HMRCは、一部の暗号資産レンディングや流動性プールへの課税を、資産が実際に処分されるまで繰り延べる。

英国、DeFi取引への課税を繰り延べへ

英国の税務当局である歳入関税庁(HMRC)は、分散型金融(DeFi)に関連する一部の取引について、課税ルールを変更する。2027年4月6日から、一定の要件を満たすレンディングや自動流動性プールに暗号資産を預け入れても、直ちにキャピタルゲイン税が課されることはなくなる。課税が発生するのは、資産が経済的な意味で実際に処分された時点となる。
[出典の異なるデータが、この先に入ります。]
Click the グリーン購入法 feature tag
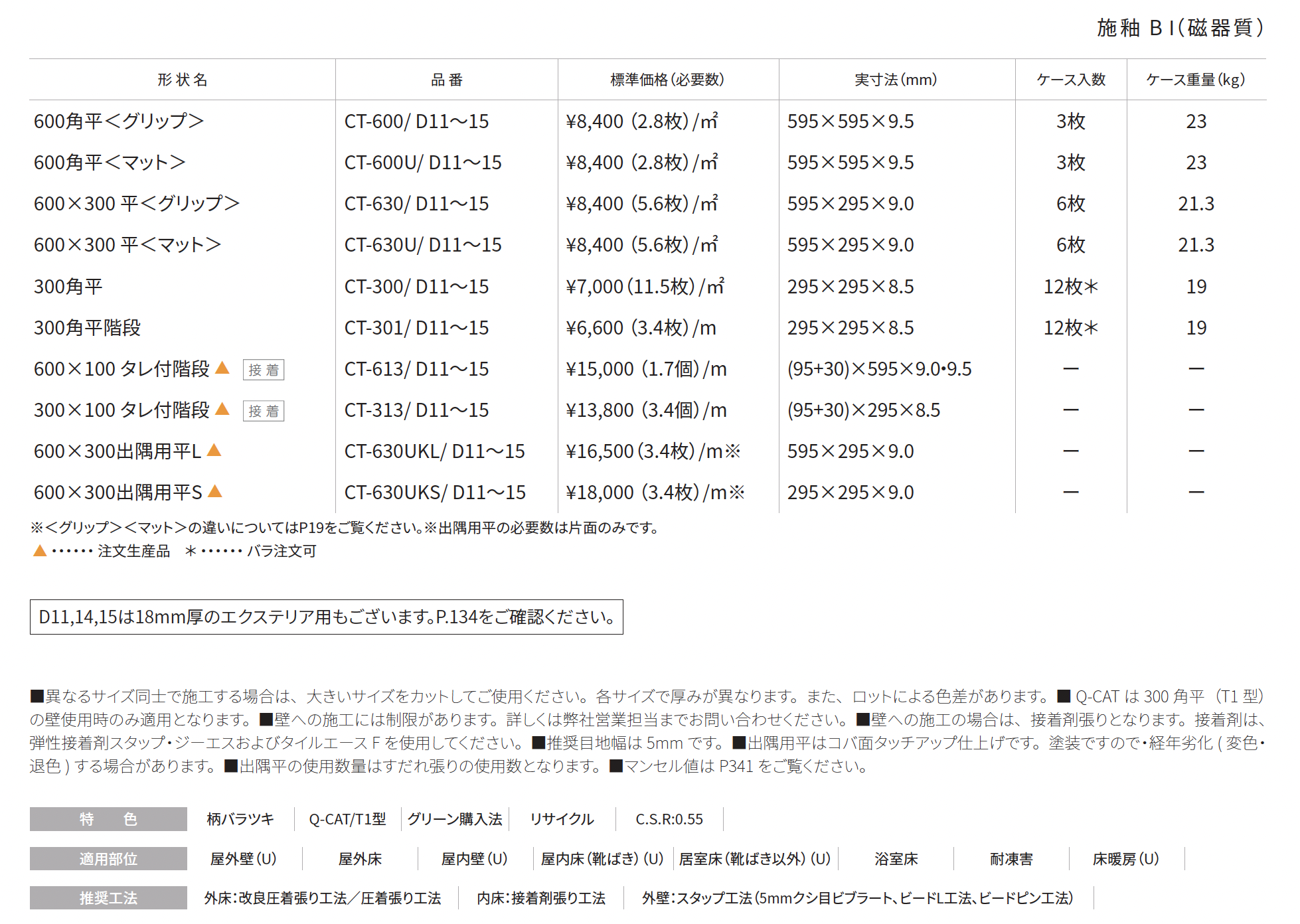The height and width of the screenshot is (924, 1300). pyautogui.click(x=455, y=819)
新たな規則は個人と受託者を対象とし、1992年課税対象利益法(Taxation of Chargeable Gains Act 1992)の改正が必要となる。

現行制度では、暗号資産の売却、交換、譲渡によってキャピタルゲイン税が発生する場合がある。税率は、基本税率が適用される納税者の場合は18%、高税率が適用される納税者の場合は24%となっている。
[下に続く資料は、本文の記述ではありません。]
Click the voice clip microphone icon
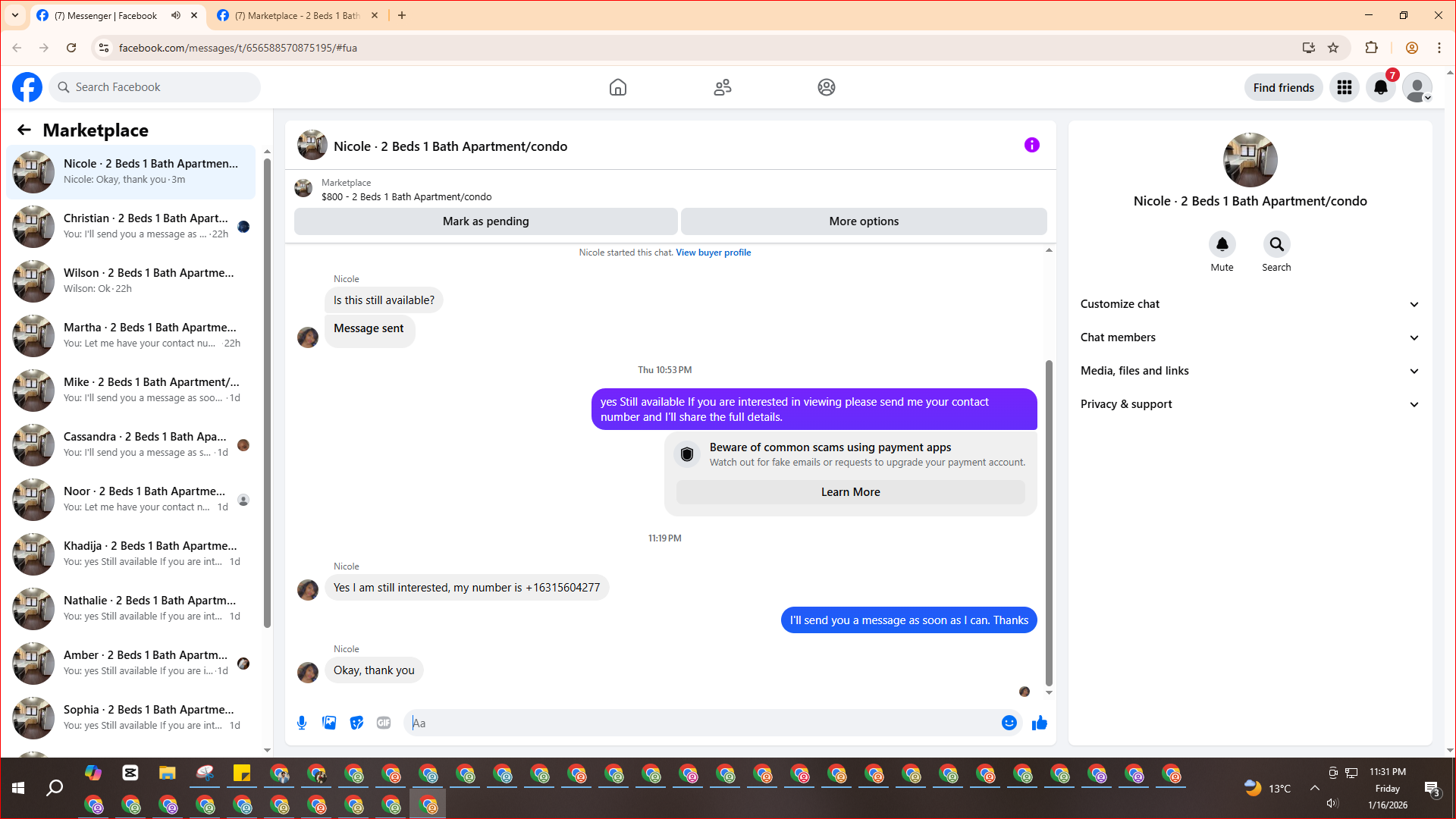 (x=302, y=723)
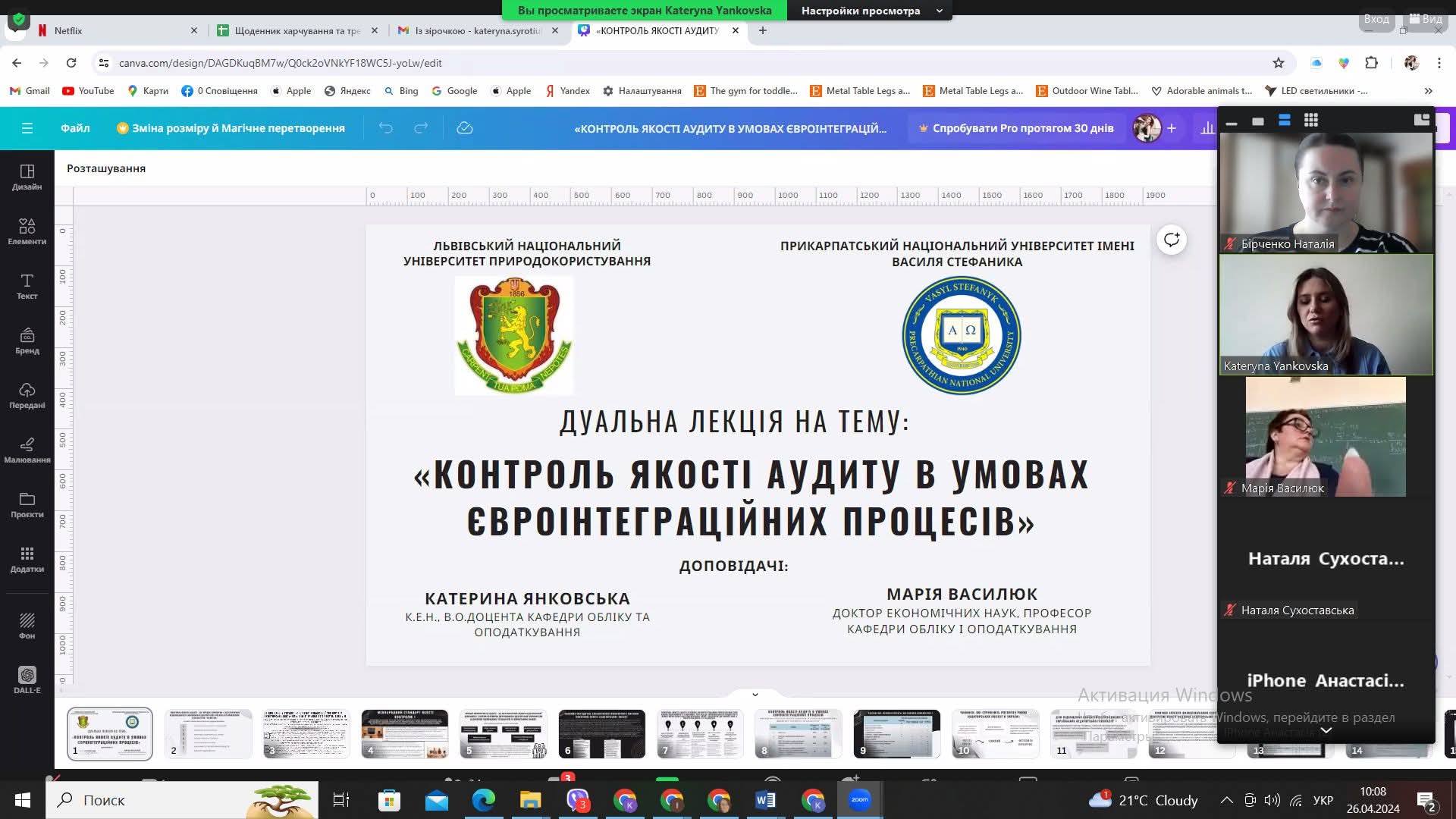This screenshot has width=1456, height=819.
Task: Click the comment refresh icon beside slide
Action: click(1171, 240)
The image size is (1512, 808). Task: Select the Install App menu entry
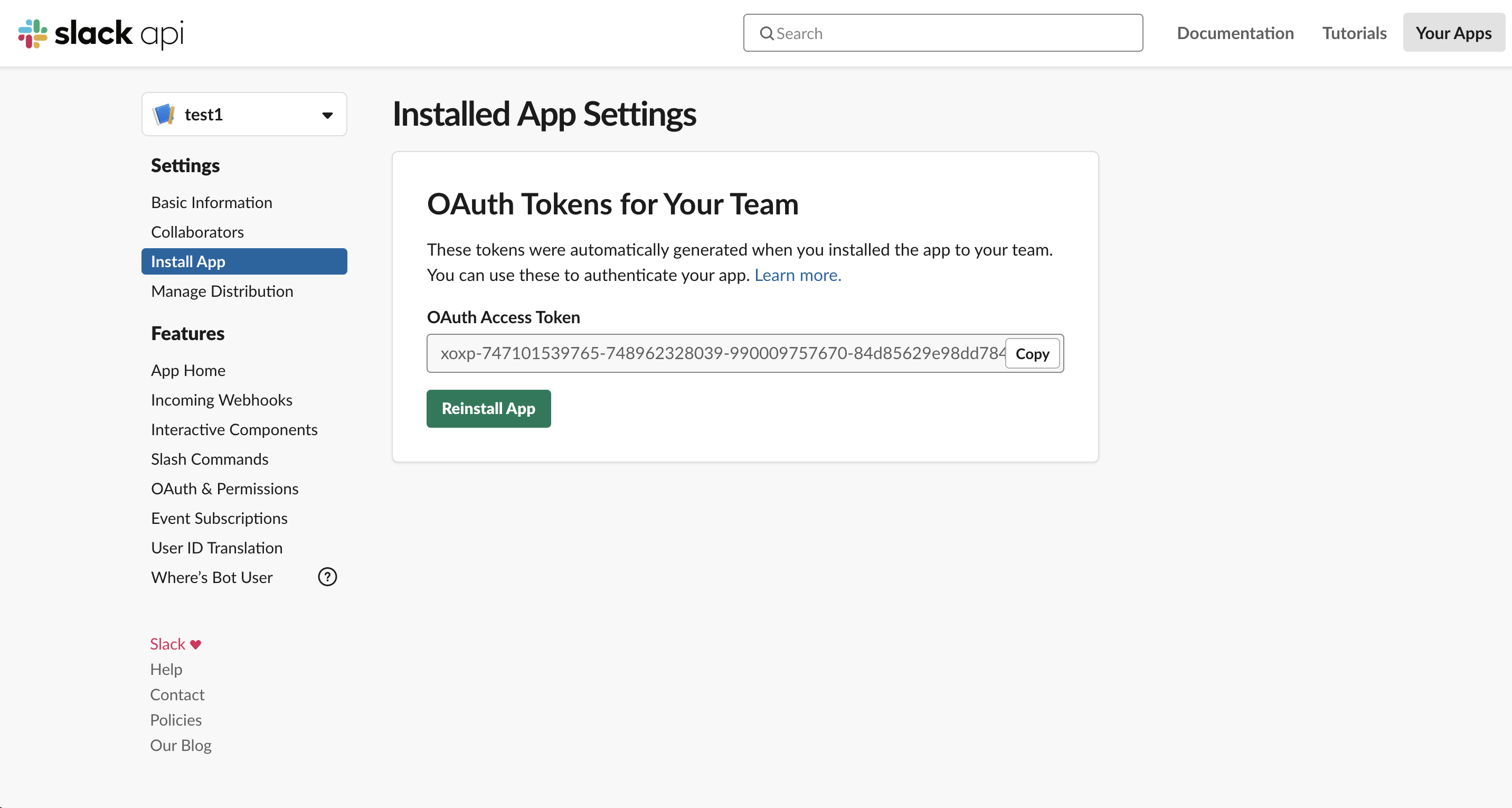tap(187, 261)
HMRCは、利用者が暗号資産をレンディング・プロトコルや流動性プールに預け入れても、その資産に対する経済的権利を維持している取引について、課税を抑える方針だ。新たなルールは約70万人に影響すると見込まれている。

今回の変更は、2022年に公表されたHMRCのガイダンスに対する批判を受けたものだ。暗号資産業界からは、実際には利益が発生していないにもかかわらず、納税義務が生じる可能性があるとの指摘が出ていた。HMRCは2022年7月に意見募集を開始し、2023年に正式な協議を実施した。その結果は2025年度予算に合わせて公表され、新たな方針は2026年7月13日に正式に確認された。

新制度は3つのケースを対象とする。その一つが、単一種類の暗号資産を貸し出す場合だ。同じ種類の暗号資産に関する取引であれば、資産を移転し、その見返りとして持分を受け取っても、課税対象となる利益や損失は発生しない。
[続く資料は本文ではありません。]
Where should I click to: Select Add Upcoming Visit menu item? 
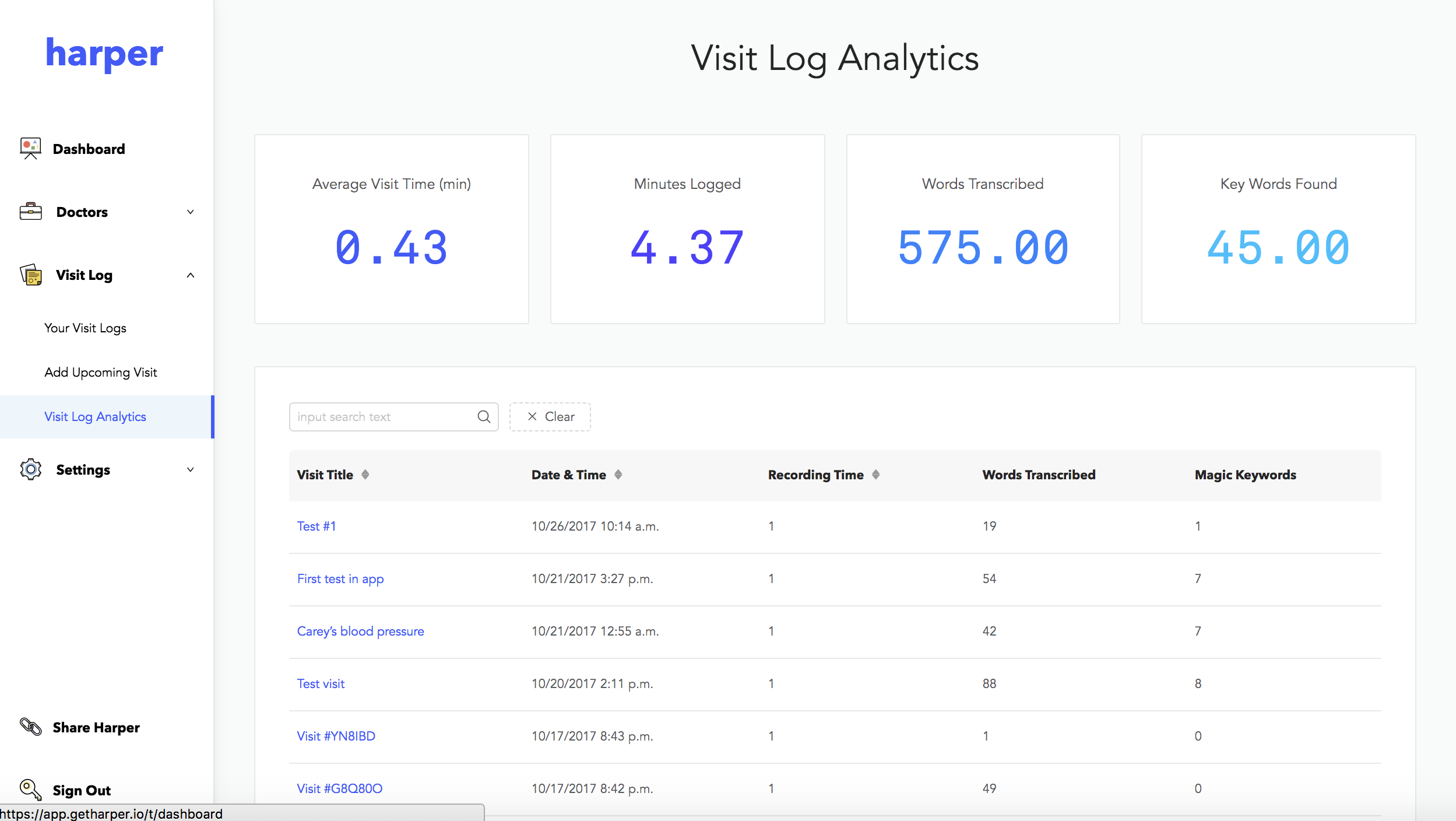point(101,372)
貸し出された資産は、貸付日の市場価格に基づいて評価される。同じ暗号資産が返還された場合、その返還は同額での資産処分として扱われる。また、担保は税額の計算に含まれない。

同様のルールは、スマートコントラクトによって運用され、少なくとも2種類の適格暗号資産を含む自動流動性プールにも適用される。利用者がプールから資産を引き出す際、税制上中立となるのは、当初預け入れた数量と同じ部分に限られる。それを上回る、または下回る差額については、課税対象となる利益または控除可能な損失が発生する。